Add a bom.xml to all our operators

[lfrancke]

All our operators should contain a bom.xml and the CI should make sure that it's always up-to-date.

[lfrancke]

For this to work we need Renovate to use a postUpgradeTask (https://docs.renovatebot.com/configuration-options/#postupgradetasks) in the renovate.json files from each operator.
This postUpgradeTask needs to install cargo-cyclonedx and then run it so the upgraded bom.xml is part of the final commit/PR.

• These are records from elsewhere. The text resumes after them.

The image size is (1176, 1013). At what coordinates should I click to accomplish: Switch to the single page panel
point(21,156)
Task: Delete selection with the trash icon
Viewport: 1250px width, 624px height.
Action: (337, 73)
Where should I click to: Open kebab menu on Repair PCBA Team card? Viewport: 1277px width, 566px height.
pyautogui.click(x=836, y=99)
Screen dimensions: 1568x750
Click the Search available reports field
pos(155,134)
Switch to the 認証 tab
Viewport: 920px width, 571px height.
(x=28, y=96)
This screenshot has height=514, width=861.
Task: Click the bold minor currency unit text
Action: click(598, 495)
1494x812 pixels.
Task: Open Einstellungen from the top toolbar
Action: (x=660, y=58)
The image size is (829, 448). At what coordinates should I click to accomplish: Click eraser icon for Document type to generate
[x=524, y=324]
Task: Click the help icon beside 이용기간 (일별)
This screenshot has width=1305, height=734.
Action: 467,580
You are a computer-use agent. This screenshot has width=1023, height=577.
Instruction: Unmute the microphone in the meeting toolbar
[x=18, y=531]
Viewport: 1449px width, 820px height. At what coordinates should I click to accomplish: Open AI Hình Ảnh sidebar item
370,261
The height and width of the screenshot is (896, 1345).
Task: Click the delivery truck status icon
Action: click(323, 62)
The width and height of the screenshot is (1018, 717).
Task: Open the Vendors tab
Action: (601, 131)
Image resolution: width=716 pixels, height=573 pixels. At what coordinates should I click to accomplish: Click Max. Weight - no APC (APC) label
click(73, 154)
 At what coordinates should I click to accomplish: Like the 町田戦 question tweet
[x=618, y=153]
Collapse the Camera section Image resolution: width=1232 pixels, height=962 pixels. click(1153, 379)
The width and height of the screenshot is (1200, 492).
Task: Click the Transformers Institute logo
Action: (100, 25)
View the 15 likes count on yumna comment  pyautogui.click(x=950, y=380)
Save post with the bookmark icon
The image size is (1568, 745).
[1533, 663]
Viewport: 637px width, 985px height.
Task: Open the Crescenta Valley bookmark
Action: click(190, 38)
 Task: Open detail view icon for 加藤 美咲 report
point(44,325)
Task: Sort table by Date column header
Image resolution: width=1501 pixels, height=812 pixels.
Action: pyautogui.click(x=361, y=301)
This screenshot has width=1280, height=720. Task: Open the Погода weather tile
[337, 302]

Our Renovate job in Jenkins does not work for reasons we haven't been able to figure out but it should be possible to test manually using this config https://github.com/stackabletech/ci/blob/main/renovate/config.js and a dryRun feature https://docs.renovatebot.com/self-hosted-configuration/#dryrun

We can probably somehow point renovate at a branch in the operator repositories as well so it's easier to test but that needs to be figured out.

[soenkeliebau]

Configure renovate to check a different branch: https://docs.renovatebot.com/configuration-options/#basebranches

To execute renovate with the config you linked above you'll need to either supply a github access token to your account or use the stacky mcstackface one from bitwarden.

docker run --rm \
  --volume "/path/to/config.js:/usr/src/app/config.js" \
  --env RENOVATE_TOKEN="$GITHUB_TOKEN" \
  --env LOG_LEVEL=debug \
  renovate/renovate

[lfrancke]

We are doing this differently now.
As of stackabletech/docker-images#391 we are automatically creating a SBOM for all binaries we compile ourselves (Rust based) and include them in the Docker images automatically.

I'll close this issue as it's done (in spirit).
We will have follow tickets to do more things with those SBOMS (e.g. upload to Harbor, publish them separately on the homepage etc.)